» **Task brief**
Copy out the lines below word for word, beginning with the line that contains "Enable the Адресный каталог layer checkbox" and ending after the line that contains "pos(387,83)".

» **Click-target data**
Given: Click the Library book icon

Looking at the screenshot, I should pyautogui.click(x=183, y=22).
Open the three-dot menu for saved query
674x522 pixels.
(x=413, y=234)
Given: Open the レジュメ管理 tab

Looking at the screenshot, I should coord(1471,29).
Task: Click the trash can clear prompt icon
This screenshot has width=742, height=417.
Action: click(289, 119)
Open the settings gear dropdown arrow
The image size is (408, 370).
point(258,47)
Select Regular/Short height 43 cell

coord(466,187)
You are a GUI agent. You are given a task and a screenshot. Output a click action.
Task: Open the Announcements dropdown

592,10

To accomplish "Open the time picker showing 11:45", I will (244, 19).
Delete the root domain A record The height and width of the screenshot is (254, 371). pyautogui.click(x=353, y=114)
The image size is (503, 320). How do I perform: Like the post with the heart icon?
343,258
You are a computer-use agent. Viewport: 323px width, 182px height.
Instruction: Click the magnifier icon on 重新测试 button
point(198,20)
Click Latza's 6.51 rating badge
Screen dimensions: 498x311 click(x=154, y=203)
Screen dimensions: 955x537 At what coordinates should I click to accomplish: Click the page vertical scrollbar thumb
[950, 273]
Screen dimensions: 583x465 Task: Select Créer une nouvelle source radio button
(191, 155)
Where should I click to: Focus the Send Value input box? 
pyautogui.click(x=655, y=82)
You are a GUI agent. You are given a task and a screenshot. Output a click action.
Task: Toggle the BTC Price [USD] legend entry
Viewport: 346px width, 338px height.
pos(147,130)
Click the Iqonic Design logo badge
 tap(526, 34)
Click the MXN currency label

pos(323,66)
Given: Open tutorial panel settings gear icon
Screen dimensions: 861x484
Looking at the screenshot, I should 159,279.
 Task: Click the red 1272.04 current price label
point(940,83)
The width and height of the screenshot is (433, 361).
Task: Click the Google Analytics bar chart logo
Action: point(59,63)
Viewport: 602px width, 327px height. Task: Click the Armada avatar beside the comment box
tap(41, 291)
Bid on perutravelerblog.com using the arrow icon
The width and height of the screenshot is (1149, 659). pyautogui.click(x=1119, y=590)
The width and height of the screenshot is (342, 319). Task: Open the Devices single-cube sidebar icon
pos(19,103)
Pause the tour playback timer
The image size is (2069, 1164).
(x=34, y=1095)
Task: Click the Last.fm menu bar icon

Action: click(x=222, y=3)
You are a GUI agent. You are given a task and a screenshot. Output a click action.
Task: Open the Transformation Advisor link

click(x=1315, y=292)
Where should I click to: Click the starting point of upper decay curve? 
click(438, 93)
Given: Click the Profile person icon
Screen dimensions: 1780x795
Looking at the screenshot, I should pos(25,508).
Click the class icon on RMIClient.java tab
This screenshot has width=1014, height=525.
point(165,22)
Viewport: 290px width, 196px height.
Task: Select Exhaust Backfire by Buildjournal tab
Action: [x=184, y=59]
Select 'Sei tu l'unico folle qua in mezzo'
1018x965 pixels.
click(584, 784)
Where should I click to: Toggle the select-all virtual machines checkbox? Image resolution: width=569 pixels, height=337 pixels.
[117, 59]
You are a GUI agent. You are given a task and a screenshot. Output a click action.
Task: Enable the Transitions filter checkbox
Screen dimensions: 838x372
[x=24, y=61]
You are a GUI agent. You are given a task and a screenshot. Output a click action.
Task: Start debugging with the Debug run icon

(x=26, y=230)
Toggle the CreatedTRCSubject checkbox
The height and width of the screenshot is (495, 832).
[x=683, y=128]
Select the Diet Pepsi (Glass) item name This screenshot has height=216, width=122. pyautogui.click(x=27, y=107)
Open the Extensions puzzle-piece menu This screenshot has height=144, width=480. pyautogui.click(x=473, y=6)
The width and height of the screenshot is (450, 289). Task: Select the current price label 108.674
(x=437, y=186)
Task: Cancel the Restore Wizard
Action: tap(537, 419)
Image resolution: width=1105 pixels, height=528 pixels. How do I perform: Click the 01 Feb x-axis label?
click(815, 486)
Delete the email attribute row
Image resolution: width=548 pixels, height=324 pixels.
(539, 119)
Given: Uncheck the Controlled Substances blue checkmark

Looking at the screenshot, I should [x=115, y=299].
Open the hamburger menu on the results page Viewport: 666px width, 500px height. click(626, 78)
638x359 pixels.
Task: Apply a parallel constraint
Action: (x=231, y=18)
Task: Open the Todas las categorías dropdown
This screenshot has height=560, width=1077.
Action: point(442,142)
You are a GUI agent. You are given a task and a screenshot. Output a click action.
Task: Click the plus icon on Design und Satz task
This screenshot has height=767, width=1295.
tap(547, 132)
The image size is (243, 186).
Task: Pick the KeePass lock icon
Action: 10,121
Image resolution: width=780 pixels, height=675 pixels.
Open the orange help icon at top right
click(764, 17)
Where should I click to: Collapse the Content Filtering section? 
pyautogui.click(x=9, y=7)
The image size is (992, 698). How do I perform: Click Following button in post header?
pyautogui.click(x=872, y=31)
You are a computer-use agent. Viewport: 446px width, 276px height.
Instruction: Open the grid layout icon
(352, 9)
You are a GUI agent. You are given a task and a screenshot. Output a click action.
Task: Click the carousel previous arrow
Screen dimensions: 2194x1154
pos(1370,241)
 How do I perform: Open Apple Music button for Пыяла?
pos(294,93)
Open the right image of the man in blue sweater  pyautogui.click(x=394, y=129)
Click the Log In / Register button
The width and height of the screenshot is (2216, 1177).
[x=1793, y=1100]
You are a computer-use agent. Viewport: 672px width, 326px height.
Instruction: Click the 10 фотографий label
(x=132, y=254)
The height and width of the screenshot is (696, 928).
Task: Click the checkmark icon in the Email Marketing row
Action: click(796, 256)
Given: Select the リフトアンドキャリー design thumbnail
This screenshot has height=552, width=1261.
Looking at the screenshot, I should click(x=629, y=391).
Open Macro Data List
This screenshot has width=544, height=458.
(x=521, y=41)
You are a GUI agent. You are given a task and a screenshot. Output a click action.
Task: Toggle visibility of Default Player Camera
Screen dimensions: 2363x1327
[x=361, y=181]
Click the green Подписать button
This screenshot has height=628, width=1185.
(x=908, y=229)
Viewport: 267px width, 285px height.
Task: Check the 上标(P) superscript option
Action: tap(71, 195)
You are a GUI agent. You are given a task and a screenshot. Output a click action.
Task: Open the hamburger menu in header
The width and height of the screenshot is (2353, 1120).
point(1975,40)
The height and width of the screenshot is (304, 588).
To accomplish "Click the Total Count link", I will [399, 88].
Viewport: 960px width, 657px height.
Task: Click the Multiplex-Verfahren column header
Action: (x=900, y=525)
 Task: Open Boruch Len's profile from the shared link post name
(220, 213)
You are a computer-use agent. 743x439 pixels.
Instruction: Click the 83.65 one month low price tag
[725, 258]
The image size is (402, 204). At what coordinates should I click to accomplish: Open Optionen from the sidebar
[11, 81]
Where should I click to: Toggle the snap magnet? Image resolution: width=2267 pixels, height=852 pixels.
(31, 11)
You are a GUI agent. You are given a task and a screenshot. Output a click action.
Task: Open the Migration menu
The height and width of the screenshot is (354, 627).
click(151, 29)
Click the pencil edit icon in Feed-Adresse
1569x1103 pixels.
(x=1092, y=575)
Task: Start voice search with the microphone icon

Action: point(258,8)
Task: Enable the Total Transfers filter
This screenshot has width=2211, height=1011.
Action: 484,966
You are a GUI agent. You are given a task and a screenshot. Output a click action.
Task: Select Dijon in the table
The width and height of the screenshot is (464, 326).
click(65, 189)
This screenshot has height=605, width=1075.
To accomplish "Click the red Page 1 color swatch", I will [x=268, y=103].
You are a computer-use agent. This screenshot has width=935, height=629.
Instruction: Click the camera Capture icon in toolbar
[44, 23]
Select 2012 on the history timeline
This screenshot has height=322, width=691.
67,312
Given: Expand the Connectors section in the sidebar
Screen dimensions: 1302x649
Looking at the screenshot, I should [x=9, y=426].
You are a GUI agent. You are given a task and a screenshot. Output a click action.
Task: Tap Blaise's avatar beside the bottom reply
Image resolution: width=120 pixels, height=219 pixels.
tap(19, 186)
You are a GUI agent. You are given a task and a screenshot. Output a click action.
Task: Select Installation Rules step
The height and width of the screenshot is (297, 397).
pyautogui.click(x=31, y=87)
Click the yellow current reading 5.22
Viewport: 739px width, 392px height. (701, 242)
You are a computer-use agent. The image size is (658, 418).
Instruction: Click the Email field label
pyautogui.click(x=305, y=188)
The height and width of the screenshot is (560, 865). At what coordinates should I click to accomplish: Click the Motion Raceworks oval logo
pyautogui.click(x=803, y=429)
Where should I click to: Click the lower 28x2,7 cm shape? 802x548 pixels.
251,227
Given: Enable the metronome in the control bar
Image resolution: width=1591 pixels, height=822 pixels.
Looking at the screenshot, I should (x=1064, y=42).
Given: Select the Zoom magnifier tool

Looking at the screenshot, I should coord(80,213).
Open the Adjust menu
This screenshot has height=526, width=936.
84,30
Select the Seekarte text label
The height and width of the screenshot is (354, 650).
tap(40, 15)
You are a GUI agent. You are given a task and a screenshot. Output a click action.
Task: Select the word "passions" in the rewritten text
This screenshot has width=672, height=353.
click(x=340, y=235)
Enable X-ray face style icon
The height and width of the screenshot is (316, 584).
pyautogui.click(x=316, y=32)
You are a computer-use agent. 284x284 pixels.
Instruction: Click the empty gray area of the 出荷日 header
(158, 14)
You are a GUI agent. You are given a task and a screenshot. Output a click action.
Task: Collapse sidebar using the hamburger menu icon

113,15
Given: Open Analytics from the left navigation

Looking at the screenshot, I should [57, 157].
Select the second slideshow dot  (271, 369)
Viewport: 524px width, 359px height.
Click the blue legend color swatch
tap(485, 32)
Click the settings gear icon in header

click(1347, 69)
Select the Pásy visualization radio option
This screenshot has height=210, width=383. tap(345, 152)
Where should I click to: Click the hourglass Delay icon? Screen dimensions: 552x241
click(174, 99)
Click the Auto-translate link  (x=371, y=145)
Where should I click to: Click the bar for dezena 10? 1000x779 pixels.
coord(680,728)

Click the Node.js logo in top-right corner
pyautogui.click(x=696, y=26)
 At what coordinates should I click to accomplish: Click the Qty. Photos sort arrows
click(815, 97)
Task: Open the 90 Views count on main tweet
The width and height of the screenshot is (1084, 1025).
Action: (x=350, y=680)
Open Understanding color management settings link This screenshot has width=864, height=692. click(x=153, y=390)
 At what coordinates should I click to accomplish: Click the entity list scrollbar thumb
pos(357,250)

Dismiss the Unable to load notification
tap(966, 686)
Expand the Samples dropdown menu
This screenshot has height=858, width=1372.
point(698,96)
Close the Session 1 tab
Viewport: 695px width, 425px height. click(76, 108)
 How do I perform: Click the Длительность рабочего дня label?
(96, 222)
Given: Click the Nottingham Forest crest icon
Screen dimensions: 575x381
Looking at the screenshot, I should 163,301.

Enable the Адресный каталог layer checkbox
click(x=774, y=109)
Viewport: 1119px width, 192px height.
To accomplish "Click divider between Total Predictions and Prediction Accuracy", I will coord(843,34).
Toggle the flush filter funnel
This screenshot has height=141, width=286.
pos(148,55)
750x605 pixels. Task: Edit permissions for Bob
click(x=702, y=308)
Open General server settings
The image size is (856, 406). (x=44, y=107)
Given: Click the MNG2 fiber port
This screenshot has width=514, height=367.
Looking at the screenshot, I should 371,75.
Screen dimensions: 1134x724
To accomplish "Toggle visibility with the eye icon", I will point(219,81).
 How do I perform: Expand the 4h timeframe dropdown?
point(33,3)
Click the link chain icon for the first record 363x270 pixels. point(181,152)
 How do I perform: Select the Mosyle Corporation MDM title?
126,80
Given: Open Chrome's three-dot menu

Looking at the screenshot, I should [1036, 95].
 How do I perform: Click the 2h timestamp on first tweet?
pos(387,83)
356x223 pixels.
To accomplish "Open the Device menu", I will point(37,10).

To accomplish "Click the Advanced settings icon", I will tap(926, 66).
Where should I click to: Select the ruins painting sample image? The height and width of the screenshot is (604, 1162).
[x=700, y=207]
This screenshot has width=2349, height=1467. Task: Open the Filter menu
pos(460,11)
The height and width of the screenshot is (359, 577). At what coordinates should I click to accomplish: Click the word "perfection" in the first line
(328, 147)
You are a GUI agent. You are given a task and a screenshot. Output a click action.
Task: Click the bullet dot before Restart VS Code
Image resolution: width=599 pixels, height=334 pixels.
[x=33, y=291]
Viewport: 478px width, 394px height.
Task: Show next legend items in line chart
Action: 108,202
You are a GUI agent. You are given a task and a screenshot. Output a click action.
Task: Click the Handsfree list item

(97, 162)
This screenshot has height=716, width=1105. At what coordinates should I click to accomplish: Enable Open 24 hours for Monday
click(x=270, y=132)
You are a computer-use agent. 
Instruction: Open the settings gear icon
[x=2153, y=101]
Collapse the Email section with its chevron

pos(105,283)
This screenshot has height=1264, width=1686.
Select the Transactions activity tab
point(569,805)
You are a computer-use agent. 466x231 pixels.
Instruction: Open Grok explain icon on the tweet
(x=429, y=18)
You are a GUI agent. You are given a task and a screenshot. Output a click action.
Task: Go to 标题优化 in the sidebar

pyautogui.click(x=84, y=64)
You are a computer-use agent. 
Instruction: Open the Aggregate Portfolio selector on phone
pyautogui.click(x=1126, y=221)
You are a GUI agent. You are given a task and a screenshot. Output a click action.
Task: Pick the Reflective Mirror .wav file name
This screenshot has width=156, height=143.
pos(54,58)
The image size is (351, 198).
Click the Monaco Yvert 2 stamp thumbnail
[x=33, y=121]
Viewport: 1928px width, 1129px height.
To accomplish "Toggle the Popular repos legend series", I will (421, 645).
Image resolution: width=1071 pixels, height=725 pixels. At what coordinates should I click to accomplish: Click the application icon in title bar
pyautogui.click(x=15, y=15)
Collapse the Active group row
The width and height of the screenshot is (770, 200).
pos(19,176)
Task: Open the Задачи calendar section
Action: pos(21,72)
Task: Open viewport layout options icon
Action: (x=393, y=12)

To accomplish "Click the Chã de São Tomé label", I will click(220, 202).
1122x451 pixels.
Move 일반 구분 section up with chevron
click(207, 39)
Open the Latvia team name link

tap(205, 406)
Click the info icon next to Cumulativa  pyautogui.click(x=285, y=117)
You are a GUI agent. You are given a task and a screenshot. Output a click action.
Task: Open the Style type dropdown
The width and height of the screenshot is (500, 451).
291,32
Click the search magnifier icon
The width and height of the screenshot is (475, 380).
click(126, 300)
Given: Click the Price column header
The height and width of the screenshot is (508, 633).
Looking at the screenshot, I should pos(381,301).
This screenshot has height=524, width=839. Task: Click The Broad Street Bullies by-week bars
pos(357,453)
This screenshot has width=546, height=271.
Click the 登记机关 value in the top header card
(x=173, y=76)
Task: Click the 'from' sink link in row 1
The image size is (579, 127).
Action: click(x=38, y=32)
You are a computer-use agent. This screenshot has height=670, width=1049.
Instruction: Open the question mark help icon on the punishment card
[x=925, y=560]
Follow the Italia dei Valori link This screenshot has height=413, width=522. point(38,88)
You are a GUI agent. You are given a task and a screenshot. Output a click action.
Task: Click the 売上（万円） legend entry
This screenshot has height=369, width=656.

» **Expected answer**
Enable the Адресный каталог layer checkbox
click(x=774, y=109)
Viewport: 1119px width, 192px height.
To accomplish "Click divider between Total Predictions and Prediction Accuracy", I will coord(843,34).
Toggle the flush filter funnel
This screenshot has height=141, width=286.
pos(148,55)
750x605 pixels. Task: Edit permissions for Bob
click(x=702, y=308)
Open General server settings
The image size is (856, 406). (x=44, y=107)
Given: Click the MNG2 fiber port
This screenshot has width=514, height=367.
Looking at the screenshot, I should 371,75.
Screen dimensions: 1134x724
To accomplish "Toggle visibility with the eye icon", I will point(219,81).
 How do I perform: Expand the 4h timeframe dropdown?
point(33,3)
Click the link chain icon for the first record 363x270 pixels. point(181,152)
 How do I perform: Select the Mosyle Corporation MDM title?
126,80
Given: Open Chrome's three-dot menu

Looking at the screenshot, I should [1036, 95].
 How do I perform: Click the 2h timestamp on first tweet?
pos(387,83)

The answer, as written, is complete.